Stored data
▼

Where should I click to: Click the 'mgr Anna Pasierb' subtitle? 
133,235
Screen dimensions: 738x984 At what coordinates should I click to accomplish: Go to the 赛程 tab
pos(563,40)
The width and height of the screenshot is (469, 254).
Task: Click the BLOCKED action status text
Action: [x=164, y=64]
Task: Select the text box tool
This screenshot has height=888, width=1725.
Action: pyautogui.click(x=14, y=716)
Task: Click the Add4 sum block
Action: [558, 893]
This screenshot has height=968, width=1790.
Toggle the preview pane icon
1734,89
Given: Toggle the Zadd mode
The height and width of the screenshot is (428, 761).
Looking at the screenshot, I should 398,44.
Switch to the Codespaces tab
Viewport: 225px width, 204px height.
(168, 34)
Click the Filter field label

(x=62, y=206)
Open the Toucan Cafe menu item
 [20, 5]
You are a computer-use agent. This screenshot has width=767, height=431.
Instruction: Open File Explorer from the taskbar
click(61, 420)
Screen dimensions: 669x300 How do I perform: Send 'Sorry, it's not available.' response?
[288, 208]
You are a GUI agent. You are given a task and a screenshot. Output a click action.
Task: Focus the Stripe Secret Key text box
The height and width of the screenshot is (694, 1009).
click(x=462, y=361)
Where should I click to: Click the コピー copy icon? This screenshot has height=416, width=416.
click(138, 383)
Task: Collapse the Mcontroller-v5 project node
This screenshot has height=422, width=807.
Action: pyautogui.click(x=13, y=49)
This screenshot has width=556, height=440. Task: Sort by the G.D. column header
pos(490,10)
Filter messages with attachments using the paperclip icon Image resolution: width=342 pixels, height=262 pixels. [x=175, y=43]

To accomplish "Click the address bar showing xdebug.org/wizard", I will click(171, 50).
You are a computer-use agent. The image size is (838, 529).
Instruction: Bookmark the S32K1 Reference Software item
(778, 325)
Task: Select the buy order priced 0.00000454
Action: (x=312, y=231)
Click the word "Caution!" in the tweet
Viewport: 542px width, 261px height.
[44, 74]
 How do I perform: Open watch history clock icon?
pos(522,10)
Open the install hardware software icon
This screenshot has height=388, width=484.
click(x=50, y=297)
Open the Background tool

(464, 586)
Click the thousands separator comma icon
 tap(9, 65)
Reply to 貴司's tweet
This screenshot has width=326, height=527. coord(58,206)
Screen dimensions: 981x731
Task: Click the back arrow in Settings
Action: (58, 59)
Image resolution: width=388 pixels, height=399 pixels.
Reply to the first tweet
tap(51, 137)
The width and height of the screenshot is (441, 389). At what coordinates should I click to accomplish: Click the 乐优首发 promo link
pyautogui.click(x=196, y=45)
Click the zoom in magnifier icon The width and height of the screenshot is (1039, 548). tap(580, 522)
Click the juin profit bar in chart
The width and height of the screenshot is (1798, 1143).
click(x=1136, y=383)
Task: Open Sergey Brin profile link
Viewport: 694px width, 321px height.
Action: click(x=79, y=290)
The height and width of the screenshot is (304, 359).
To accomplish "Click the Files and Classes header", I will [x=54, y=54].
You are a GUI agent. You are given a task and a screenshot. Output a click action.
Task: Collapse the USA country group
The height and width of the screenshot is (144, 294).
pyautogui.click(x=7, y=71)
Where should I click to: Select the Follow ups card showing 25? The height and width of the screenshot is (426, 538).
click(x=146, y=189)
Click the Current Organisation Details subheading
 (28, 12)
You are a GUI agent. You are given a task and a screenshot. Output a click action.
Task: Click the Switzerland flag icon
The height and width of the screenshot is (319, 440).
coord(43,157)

▲

- **Task objective**
Repeat the records word for word.

- **Your response**
Where should I click to: Click the 'mgr Anna Pasierb' subtitle? 
133,235
Screen dimensions: 738x984 At what coordinates should I click to accomplish: Go to the 赛程 tab
pos(563,40)
The width and height of the screenshot is (469, 254).
Task: Click the BLOCKED action status text
Action: [x=164, y=64]
Task: Select the text box tool
This screenshot has height=888, width=1725.
Action: pyautogui.click(x=14, y=716)
Task: Click the Add4 sum block
Action: [558, 893]
This screenshot has height=968, width=1790.
Toggle the preview pane icon
1734,89
Given: Toggle the Zadd mode
The height and width of the screenshot is (428, 761).
Looking at the screenshot, I should 398,44.
Switch to the Codespaces tab
Viewport: 225px width, 204px height.
(168, 34)
Click the Filter field label

(x=62, y=206)
Open the Toucan Cafe menu item
 [20, 5]
You are a computer-use agent. This screenshot has width=767, height=431.
Instruction: Open File Explorer from the taskbar
click(61, 420)
Screen dimensions: 669x300 How do I perform: Send 'Sorry, it's not available.' response?
[288, 208]
You are a GUI agent. You are given a task and a screenshot. Output a click action.
Task: Focus the Stripe Secret Key text box
The height and width of the screenshot is (694, 1009).
click(x=462, y=361)
Where should I click to: Click the コピー copy icon? This screenshot has height=416, width=416.
click(138, 383)
Task: Collapse the Mcontroller-v5 project node
This screenshot has height=422, width=807.
Action: pyautogui.click(x=13, y=49)
This screenshot has width=556, height=440. Task: Sort by the G.D. column header
pos(490,10)
Filter messages with attachments using the paperclip icon Image resolution: width=342 pixels, height=262 pixels. [x=175, y=43]

To accomplish "Click the address bar showing xdebug.org/wizard", I will click(171, 50).
You are a computer-use agent. The image size is (838, 529).
Instruction: Bookmark the S32K1 Reference Software item
(778, 325)
Task: Select the buy order priced 0.00000454
Action: (x=312, y=231)
Click the word "Caution!" in the tweet
Viewport: 542px width, 261px height.
[44, 74]
 How do I perform: Open watch history clock icon?
pos(522,10)
Open the install hardware software icon
This screenshot has height=388, width=484.
click(x=50, y=297)
Open the Background tool

(464, 586)
Click the thousands separator comma icon
 tap(9, 65)
Reply to 貴司's tweet
This screenshot has width=326, height=527. coord(58,206)
Screen dimensions: 981x731
Task: Click the back arrow in Settings
Action: (58, 59)
Image resolution: width=388 pixels, height=399 pixels.
Reply to the first tweet
tap(51, 137)
The width and height of the screenshot is (441, 389). At what coordinates should I click to accomplish: Click the 乐优首发 promo link
pyautogui.click(x=196, y=45)
Click the zoom in magnifier icon The width and height of the screenshot is (1039, 548). tap(580, 522)
Click the juin profit bar in chart
The width and height of the screenshot is (1798, 1143).
click(x=1136, y=383)
Task: Open Sergey Brin profile link
Viewport: 694px width, 321px height.
Action: click(x=79, y=290)
The height and width of the screenshot is (304, 359).
To accomplish "Click the Files and Classes header", I will [x=54, y=54].
You are a GUI agent. You are given a task and a screenshot. Output a click action.
Task: Collapse the USA country group
The height and width of the screenshot is (144, 294).
pyautogui.click(x=7, y=71)
Where should I click to: Select the Follow ups card showing 25? The height and width of the screenshot is (426, 538).
click(x=146, y=189)
Click the Current Organisation Details subheading
 (28, 12)
You are a GUI agent. You are given a task and a screenshot. Output a click action.
Task: Click the Switzerland flag icon
The height and width of the screenshot is (319, 440).
coord(43,157)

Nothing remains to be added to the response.